-- Begin INPUT ROWS --

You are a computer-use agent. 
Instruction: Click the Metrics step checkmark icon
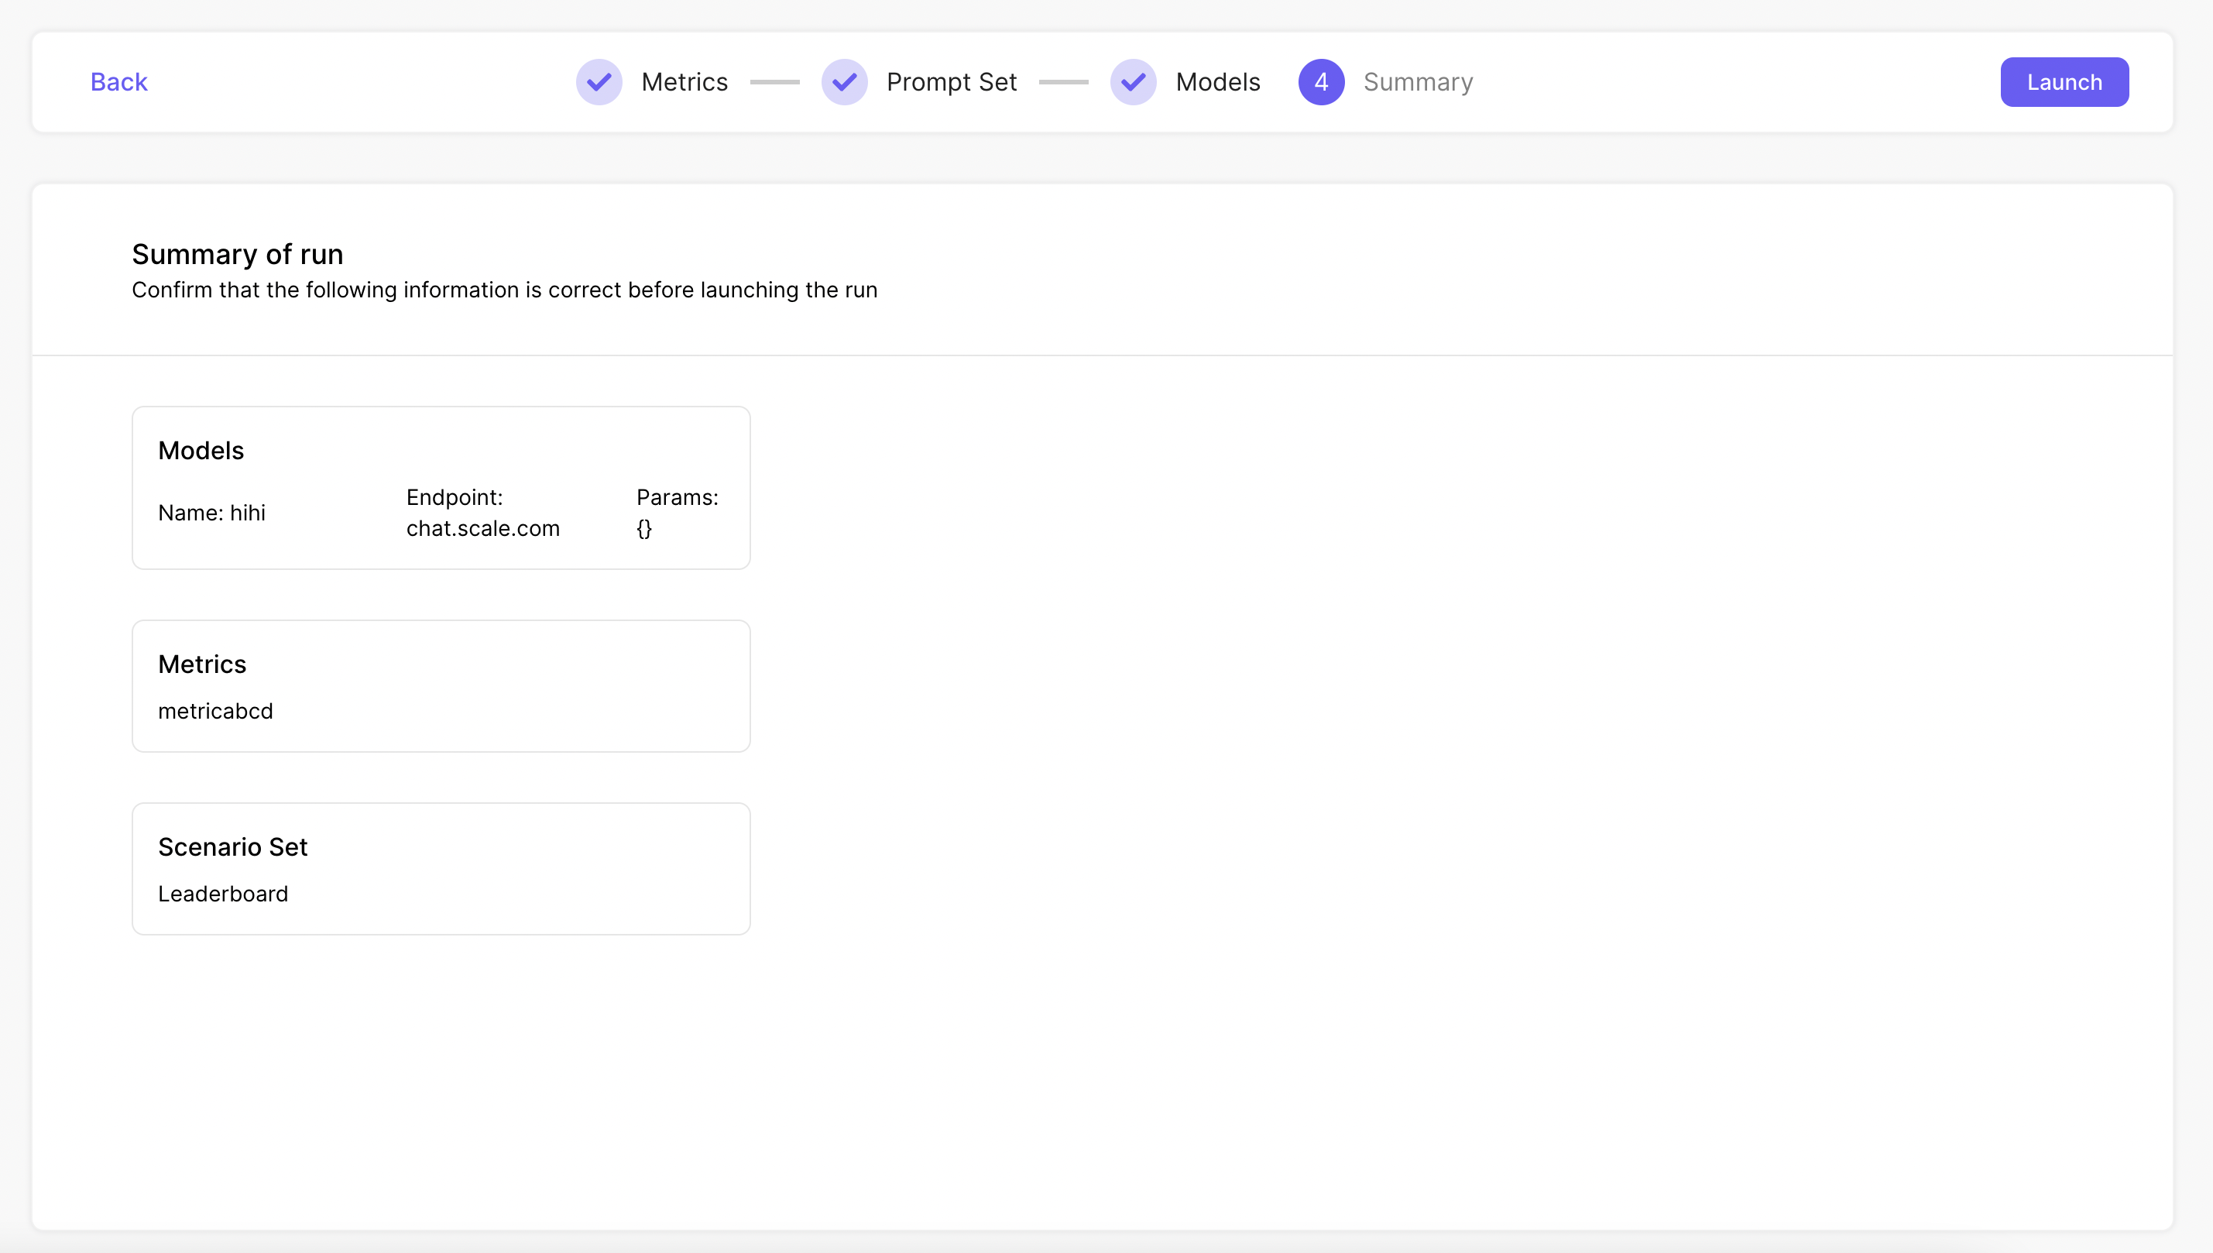tap(599, 82)

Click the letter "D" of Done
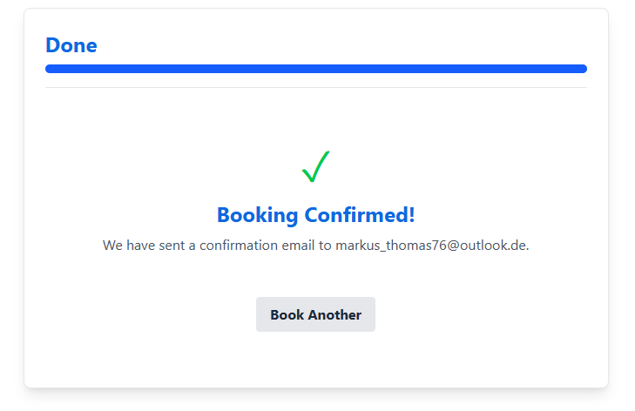52,45
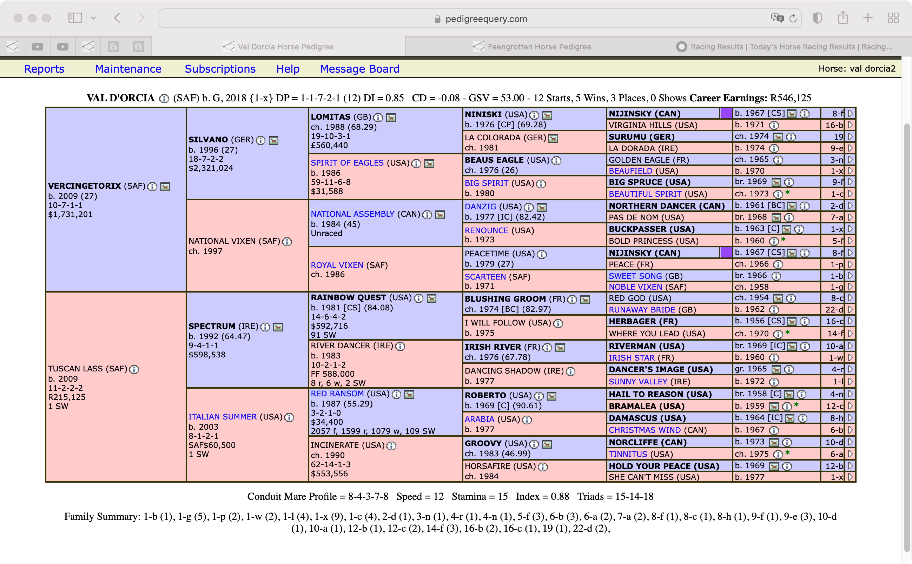Open sidebar dropdown chevron in Safari toolbar
912x564 pixels.
coord(93,18)
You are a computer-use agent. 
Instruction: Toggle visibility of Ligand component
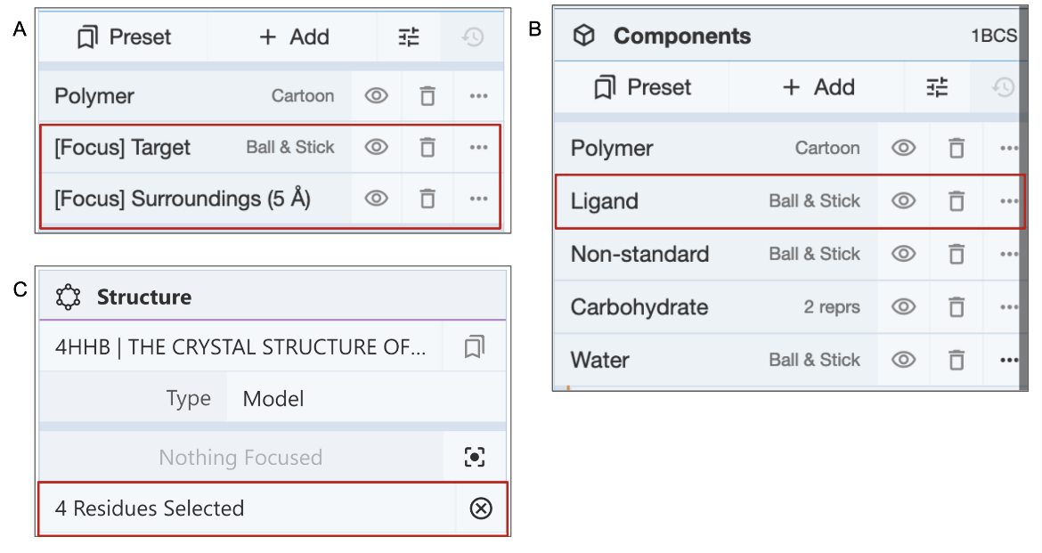[x=903, y=201]
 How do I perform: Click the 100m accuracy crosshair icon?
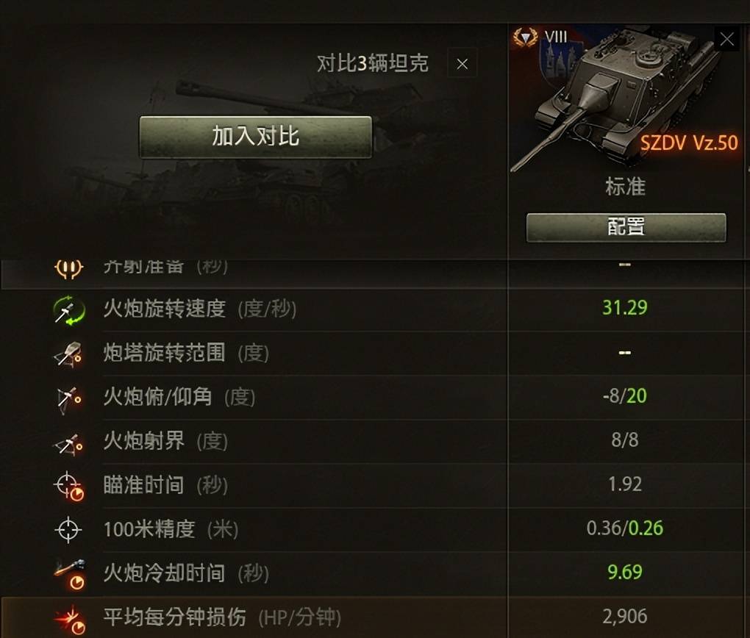(68, 529)
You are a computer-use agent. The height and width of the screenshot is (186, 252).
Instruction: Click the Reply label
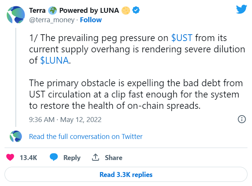coord(72,158)
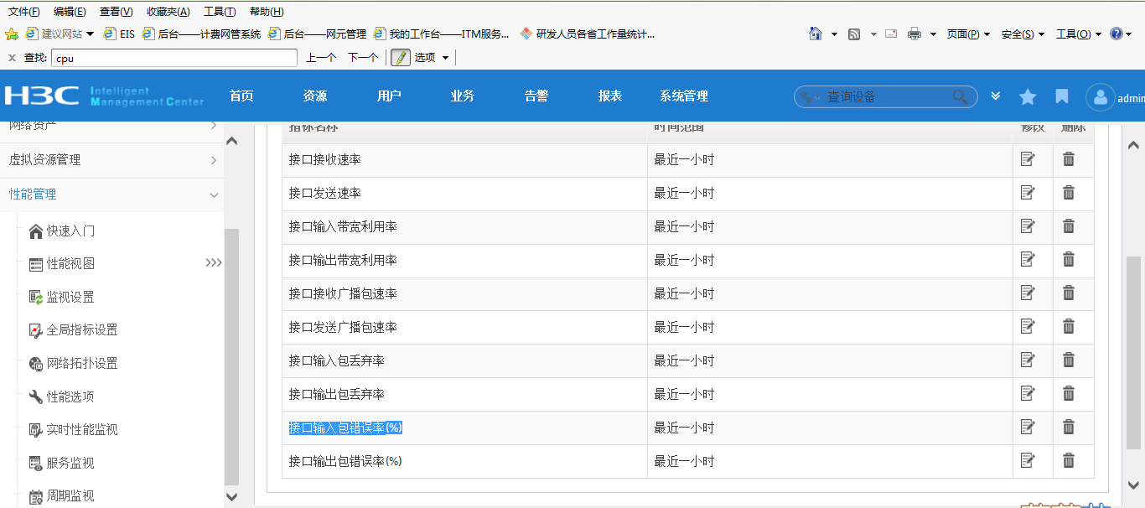Click the bookmark icon in header
The image size is (1145, 508).
click(x=1062, y=97)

-- End INPUT ROWS --

• WRITTEN PROBLEM
Reproduce the entire listing above word for word, omitting the pictures.

• CORRECT ANSWER
You are a computer-use agent. 
Instruction: Click the Metrics step checkmark icon
tap(599, 82)

Click the letter "D" of Done
52,45
Open sidebar dropdown chevron in Safari toolbar
912x564 pixels.
coord(93,18)
You are a computer-use agent. 
Instruction: Toggle visibility of Ligand component
[x=903, y=201]
 How do I perform: Click the 100m accuracy crosshair icon?
(68, 529)
You are a computer-use agent. The height and width of the screenshot is (186, 252).
Instruction: Click the Reply label
coord(72,158)
Click the bookmark icon in header
The image size is (1145, 508).
click(x=1062, y=97)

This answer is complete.